Far-left candidate Jean-Luc Mélenchon has seen his popularity soar in recent weeks and is now viewed by many as the de facto Left candidate ahead of Hamon.
The leader of La France Insoumise [Defiant France - Mélenchon's political movement] also appeals to a community tired of being stigmatised, and keen to shake off its image of lawlessness.
"I want young people to no longer be viewed negatively," continues Gost.
"I’m not talking about me per se, but about the drug dealers we talked about tonight. They could have been my school friends. It breaks my heart. But that’s the way it is. Each person chooses his own path, but they didn’t have any help. They need more accompaniment to prevent such behaviour, instead of letting them go wild and then punishing them afterwards.”
Accompaniment but also autonomy. That's the philosophy of the La Haye aux Moines youth cultural centre in Créteil further south.
Inside, several teens are rapping to a tune from their latest album called "Angelica".
"It's French freestyle rap," explains Marvin, a 24-year-old job-seeker.
"It helps me to express myself. I can speak about politics, I can speak about my life. There is a separation between our music and life conditions, and the life conditions of the elite. They can't hear us."
A point of view shared by 15-year-old Anne-Marie, who feels today’s politicians have little insight into the reality of life in the suburbs, except perhaps Jean-Luc Mélenchon.
"He cares about young people, not about ambition," she says. "Mélenchon was the only one who spoke out about the case of Theo."
The alleged rape of a young man named Theo by a police officer during a violent arrest in a housing estate in Paris suburb Aulnay-Sous-Bois in February, once again enflamed tensions between young people and the police.
Those tensions were at the highest in 2005, after the death of two teenagers provoked three weeks of rioting.
Like in Bondy, the issue of youth unemployment remains a priority for people in Créteil. But Marvin says he's not expecting much from the candidates.
"I don’t think any of the candidates can help me find a job, because it’s my affair, and it’s a question of me and myself.”
This attitude doesn't come as a surprise for the youth centre's director Jean Philippe Bien.
“At the MJC [Maison de la Jeunesse et de la Culture, or youth cultural center], we try to help young people become adults and from there French citizens. To find their way of life, the meaning, why they are here."
There are a dozen of these structures in Créteil, and Bien reckons they help foster the town's culture of living together, "le vivre ensemble".
"It’s a place where people from different horizons come together, like a microcosm of French society."
Youth an electoral prize
And the elections in all this?
"Young people don't know the parties' programmes. The politicians only come knocking at their door when it's election time," regrets Bien.

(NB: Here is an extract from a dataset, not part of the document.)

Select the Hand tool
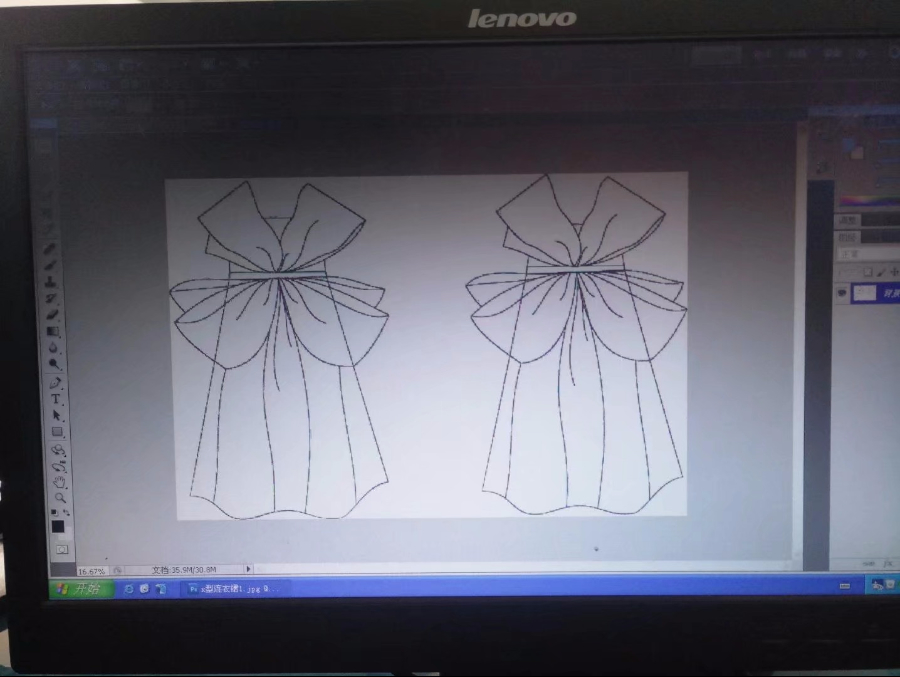coord(59,481)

"The affairs of Fillon are seen like a reality TV show, but that's it."
"Mélenchon is the only politician who has the least problems with the justice system,” says for his part Whally, a 31-year-old teacher who helps out at the centre.
Snuggled between a playground and a park leading to Créteil-Université metro station, kids from the age of seven and adults as old as 77 converge daily at La Haye aux Moines.
Ryls and Dougs, two freestyle rappers, come to perform in the studio and find entertainment.
“I want to do beautiful concerts, showcases and music videos, and have a big producer with my collaborator Dougs," says Ryls, 19.
Dougs, a burly but gentle figure aged 17, echoes Ryls' ambition.
The pair, along with Marvin and another performer have just released their new track "Angelica". A song about life on the estate, love and marriage far away from the enflamed lyrics about oppression of French rap.
Young people like them in the suburbs are expressing themselves and affirming their autonomy in different ways, beyond politics.